Hubris is among the seven deadly sins. A society in freefall ignores hubris, callous indifference, and brazen unconcern for consequences.
The classic image of justice is that of a blindfolded individual with equally weighted scales. The decision excoriating Emmerich Newspapers is otherwise.
Occasionally I ask, “What was [he or she] thinking?” and the response will be “[He or she] wasn’t!”
The decision in — suggests that the judge was not thinking. It is not the first time that a judge in the Capital City proceeded without thinking.
A couple of judges — one on the Federal Court and one on the County Court — were routinely ridiculed for lacking fidelity to judicial decorum. Absence has not made hearts grow fonder. Indifference to basic standards is as well remembered afterwards as when the judges sat on the bench.
The judge issuing the opinion in this instance might be reelected notwithstanding limited shelf life for spoiled goods: Such patterns and practices invite challenges by ambitious individuals looking to defeat vulnerable incumbents. The incumbent is unlikely to enjoy praise for Solomonic wisdom.
In public life, one figurative bad apple can spoil the whole bunch.
What makes the misstep so egregious is its overlooking the landmark 1964 United States Supreme Court decision New York Times v. Sullivan, which stands as authority that public officials never enjoy the lack of scrutiny of the average citizen can expect.
President Franklin Roosevelt anticipated the same addressing criticism after a Coast Guard ship was sent to retrieve his Scottish Terrier Fala, inadvertently left on an island when the First Family was touring military installations in Alaska amidst World War II. At the Press Conference during which the President deftly deescalated the situation, he acknowledged that he as President, his wife Eleanor as First Lady, and his five children accepted criticism as going with the territory. Sullivan etched the thought into stone.
I have every reason in the world to fault New York Times v. Sullivan. After Aunt Joan and Uncle Jimmy bought their weekend home on Lake Martin, Aunt Joan mentioned that the house across the slough was inhabited by the widow of a former Commissioner in Montgomery, L.B. Sullivan. Although I never met Jo Sullivan, she was their close neighbor.

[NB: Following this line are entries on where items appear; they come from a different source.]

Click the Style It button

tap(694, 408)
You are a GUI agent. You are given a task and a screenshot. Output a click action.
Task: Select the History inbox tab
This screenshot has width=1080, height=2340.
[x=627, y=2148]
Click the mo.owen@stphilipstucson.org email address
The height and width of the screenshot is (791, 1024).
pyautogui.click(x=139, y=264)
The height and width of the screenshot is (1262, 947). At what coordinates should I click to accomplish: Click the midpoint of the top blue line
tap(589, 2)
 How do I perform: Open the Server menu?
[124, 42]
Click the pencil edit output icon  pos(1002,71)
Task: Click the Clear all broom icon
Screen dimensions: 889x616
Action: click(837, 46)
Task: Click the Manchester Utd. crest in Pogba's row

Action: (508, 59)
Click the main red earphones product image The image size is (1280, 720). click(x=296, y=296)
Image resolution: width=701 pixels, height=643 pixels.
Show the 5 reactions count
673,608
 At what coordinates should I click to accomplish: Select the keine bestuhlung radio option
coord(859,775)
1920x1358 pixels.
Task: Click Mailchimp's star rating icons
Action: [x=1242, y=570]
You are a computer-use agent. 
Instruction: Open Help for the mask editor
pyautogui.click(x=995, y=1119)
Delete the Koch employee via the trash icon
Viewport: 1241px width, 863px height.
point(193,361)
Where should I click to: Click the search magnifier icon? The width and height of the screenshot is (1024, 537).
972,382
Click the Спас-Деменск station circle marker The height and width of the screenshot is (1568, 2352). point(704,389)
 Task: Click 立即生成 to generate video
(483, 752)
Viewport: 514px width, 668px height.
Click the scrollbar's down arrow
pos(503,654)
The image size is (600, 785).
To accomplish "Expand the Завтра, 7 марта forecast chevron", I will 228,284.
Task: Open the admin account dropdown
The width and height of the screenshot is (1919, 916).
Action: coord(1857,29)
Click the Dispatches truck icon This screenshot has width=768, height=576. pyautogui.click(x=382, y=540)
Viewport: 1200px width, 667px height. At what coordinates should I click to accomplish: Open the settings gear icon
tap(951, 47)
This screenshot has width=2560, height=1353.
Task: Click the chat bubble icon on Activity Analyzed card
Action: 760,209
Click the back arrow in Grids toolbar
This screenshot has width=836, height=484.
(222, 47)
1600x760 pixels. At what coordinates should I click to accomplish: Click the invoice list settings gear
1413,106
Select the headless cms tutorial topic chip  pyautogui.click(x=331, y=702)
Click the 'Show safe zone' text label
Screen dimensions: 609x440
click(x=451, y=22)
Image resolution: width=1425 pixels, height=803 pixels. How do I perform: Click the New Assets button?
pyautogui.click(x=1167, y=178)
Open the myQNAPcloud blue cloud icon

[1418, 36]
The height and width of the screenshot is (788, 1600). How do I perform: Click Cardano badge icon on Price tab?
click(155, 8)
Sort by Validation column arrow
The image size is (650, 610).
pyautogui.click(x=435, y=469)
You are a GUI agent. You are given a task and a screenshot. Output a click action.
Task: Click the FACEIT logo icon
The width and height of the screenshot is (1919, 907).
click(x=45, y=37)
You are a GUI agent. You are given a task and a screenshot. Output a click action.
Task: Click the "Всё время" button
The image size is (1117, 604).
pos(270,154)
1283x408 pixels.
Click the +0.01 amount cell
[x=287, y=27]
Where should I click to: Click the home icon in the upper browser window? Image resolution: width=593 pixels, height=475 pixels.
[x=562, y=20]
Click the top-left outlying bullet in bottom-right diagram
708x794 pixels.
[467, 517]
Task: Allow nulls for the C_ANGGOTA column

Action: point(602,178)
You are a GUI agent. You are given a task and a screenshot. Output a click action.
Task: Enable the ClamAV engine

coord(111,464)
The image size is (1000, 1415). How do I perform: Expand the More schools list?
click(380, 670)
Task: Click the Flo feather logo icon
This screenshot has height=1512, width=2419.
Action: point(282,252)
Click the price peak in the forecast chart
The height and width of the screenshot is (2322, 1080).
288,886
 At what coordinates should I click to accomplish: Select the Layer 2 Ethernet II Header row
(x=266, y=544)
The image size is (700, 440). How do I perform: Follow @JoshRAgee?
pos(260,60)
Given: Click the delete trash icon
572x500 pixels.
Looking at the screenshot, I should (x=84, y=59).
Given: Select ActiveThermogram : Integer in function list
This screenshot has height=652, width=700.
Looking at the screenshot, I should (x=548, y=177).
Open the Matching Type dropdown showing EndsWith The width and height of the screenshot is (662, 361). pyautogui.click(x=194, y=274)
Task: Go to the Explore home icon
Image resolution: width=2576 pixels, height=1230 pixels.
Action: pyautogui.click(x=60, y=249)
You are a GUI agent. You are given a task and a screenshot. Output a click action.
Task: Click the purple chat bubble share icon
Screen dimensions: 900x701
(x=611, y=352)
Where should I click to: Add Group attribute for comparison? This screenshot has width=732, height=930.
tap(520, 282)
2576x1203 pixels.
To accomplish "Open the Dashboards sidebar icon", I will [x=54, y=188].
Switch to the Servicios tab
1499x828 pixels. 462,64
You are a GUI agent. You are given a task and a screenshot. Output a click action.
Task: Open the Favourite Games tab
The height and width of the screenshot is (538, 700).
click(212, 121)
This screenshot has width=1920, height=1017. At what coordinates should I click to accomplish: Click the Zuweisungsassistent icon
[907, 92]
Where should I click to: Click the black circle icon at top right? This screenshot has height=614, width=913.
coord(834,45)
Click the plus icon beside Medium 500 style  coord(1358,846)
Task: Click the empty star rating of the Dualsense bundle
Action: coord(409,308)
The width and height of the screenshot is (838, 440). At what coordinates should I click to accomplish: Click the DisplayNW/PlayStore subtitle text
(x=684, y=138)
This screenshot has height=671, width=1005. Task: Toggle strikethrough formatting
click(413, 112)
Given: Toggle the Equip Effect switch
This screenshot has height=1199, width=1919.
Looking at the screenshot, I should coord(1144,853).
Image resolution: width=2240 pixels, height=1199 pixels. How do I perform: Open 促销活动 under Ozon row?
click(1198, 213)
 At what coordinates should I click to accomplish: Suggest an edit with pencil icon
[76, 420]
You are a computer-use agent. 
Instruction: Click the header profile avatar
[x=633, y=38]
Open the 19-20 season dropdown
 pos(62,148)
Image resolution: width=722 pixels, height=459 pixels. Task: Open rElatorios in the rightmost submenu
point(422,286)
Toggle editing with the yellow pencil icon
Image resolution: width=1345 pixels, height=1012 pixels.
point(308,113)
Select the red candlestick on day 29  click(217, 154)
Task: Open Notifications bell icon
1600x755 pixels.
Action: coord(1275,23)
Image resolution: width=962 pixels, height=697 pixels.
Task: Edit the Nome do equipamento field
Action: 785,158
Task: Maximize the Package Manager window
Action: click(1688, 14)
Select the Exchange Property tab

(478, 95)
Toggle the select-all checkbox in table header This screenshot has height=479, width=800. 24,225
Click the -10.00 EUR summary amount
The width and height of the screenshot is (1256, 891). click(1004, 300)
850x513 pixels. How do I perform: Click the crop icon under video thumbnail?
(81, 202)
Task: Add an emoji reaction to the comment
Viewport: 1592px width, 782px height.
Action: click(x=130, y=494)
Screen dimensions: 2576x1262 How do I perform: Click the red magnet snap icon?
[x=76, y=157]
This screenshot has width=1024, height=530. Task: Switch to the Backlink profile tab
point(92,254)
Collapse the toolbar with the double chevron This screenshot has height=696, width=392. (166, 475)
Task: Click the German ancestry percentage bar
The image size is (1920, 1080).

When I attended Virginia Durr’s 90th birthday celebration on Martha’s Vineyard subsequently, wonderful Rita Sabel and I sat on the unmade twin beds in the room that Rita and Kate Durr Elmore shared, chatting, on Sunday morning, while the Durr family was having family photographs made. Rita told me that Uncle Jimmy’s closest boyhood friends were her brother-in-law Jimmie Sabel and Rudy Nachman (who I never met although I attended a house party in Napa with one of his four daughters, three years earlier). Rudy Nachman represented L.B. Sullivan in his losing battle to collect damages for criticism.
(Alabama never constructed a Governor’s Mansion, purchasing two homes, sequentially, to serve as Executive Mansion. The first was the Sabel Mansion, built by Rita’s husband Mark’s paternal grandparents).
Common sense counsels not to risk one’s reputation repudiating settled jurisprudence.
The New York Times recently ran a story headlined, “Supreme Court Signals That Landmark Libel Ruling Is Secure”: principle seemingly more secure than the future of the judge issuing the opinion or the opinion on appeal.
I often note that the iconic song from “Casablanca” is prophetic: “The fundamental things apply as time goes by.” The Talking Heads Song “Once in a Lifetime” augments the thought: “Same as it ever was.”
The Mayor of Clarksdale appears to fantasize — as does a recent Governor of Mississippi and the current President of the United States — that one can be a public figure yet remain free from public scrutiny and criticism. He or she had best pursue other work if such is one’s desire.
One leaves one’s freedom from exacting examination at the door upon election to public office: “Same as it ever was.”